Last Updated on June 18, 2024 by Fellow Press

Former aide to ex-President Goodluck Jonathan, Reno Omokri, on Monday accused the 2023 Labour Party presidential candidate, Peter Obi, of lying over the reported purchase of a presidential jet for President Bola Tinubu.

Omokri said, contrary to Obi’s claim, the Nigerian government has no plans to buy a new private jet for Tinubu.

He clarified that the idea to change Tinubu’s presidential jet did not emanate from the presidency.

On Friday, the House of Representatives Committee on National Security and Intelligence asked the FG to purchase new aircraft for Tinubu and Shettima.

Reacting, Obi said: “It’s on record that our presidential jets have an average age of 12 years, purchased when most Nigerians could afford basic necessities. Now, as our country faces significant challenges, including a high debt profile, our citizens are in even greater need.”

However, Omokri faulted Obi’s comment, which he described as “another Gbajue lie.”

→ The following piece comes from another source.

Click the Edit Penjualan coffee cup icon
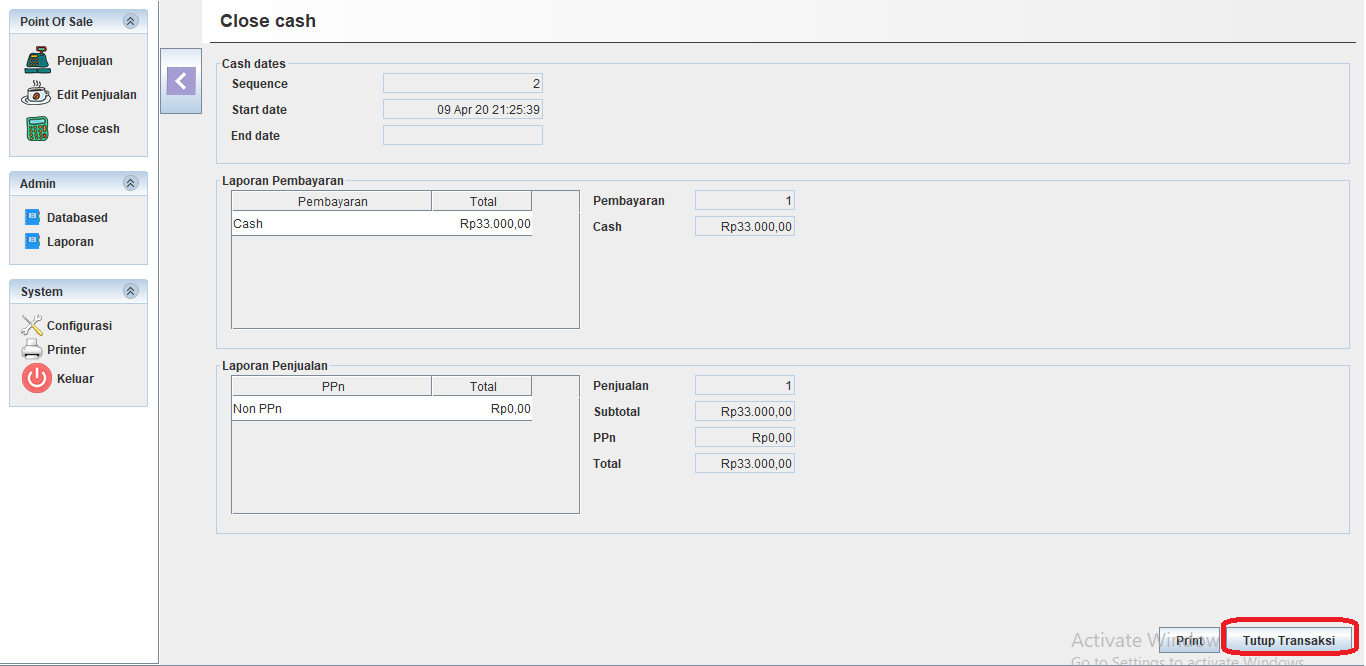click(37, 95)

Posting on X, Omokri wrote: “The statement by Peter Obi condemning the Federal Government’s plan to buy new presidential jet for President Tinubu is another Gbajue lie from a man who has elevated lying to an art.

“The reason for this is because there is no such plan. It was the National Assembly that mooted the idea, as is their right. The Executive did not make such plans and has not budgeted any money for such a purpose.

“It is the same way he lied and blamed the Tinubu administration for spending N21 billion on the new residence of the Vice President. What he failed to tell his gullible supporters is that that project was initiated and funded by previous administrations, dating to when our party, the Peoples Democratic Party, was in office. Please note that Peter Obi was then our card-carrying member, but he did not attack the project.

“Mr. Peter Obi counts on your gullibility and refusal to research what you read before believing him. That is why he tells such fibs.”